- TASK TO COMPLETE -
I need every line of the material below that includes the string "field".

- PROVIDED MATERIAL -
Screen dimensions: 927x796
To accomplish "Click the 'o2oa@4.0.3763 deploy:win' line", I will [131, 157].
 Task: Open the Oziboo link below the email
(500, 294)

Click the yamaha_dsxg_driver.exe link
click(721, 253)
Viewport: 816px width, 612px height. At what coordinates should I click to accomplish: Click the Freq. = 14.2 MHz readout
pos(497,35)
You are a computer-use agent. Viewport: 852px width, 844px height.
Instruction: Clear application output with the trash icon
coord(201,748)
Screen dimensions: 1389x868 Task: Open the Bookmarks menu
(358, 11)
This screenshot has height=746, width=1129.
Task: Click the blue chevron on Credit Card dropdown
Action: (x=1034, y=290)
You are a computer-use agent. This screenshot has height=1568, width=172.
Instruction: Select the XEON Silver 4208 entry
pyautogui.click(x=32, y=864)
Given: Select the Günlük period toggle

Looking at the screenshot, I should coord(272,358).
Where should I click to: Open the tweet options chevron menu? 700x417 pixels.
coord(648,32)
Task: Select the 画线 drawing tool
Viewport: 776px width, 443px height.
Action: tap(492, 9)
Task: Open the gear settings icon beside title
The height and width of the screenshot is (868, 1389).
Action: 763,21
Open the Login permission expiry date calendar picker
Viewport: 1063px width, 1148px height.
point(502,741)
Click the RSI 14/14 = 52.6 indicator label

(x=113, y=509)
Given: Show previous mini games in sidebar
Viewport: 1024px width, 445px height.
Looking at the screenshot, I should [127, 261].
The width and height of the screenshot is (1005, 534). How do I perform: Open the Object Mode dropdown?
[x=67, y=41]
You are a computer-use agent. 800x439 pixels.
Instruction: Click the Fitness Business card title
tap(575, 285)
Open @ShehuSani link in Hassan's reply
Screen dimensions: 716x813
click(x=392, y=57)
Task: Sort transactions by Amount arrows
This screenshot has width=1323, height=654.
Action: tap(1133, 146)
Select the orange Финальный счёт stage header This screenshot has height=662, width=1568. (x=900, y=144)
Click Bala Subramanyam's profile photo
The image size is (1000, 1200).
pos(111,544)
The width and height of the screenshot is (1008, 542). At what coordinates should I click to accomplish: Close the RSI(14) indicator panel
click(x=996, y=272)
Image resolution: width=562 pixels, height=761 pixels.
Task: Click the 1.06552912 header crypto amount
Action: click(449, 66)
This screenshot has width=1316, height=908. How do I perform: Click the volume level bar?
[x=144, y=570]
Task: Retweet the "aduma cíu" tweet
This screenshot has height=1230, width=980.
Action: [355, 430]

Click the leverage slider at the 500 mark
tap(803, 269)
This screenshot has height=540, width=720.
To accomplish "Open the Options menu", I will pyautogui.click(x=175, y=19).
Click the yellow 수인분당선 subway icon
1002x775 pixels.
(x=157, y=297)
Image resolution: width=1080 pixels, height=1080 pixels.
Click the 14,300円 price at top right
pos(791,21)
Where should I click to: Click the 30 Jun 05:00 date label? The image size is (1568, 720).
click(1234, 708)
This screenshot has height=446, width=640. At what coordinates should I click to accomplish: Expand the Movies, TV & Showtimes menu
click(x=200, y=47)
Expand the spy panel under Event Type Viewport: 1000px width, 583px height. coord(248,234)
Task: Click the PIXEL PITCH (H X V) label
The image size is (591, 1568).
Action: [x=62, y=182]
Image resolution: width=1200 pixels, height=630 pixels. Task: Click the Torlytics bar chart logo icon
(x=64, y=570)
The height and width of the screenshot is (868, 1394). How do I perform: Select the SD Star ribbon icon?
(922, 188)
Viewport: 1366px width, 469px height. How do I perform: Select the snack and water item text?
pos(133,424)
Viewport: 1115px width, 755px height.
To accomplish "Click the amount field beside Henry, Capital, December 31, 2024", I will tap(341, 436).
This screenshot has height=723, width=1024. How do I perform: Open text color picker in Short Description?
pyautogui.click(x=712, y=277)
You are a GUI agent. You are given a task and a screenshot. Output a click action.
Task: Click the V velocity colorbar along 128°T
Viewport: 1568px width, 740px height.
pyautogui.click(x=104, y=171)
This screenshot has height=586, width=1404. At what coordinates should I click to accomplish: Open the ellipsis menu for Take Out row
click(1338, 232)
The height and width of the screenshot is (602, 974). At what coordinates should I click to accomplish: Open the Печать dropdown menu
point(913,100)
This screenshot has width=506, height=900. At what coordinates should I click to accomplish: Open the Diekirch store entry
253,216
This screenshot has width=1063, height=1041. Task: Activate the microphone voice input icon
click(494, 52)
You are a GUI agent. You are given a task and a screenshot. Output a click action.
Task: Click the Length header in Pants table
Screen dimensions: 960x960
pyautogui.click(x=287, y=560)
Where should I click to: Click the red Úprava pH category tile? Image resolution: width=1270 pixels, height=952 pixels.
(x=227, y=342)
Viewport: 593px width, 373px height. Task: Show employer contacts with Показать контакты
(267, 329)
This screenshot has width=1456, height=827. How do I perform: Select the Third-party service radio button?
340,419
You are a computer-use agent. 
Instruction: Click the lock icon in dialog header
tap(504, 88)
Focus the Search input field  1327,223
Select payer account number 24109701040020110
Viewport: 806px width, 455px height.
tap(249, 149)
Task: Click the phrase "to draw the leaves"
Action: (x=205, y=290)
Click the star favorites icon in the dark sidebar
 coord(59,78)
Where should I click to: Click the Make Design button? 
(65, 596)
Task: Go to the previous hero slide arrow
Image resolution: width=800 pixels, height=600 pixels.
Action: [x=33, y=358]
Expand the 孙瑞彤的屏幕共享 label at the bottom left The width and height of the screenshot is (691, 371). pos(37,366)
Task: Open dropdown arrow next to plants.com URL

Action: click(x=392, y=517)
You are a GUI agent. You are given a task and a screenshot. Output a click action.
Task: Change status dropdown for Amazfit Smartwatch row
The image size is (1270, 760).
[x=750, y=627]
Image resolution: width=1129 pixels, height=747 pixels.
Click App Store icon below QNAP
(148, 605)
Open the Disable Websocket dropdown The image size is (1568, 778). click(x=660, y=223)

- RESULT -
To accomplish "Click the amount field beside Henry, Capital, December 31, 2024", I will tap(341, 436).
Focus the Search input field  1327,223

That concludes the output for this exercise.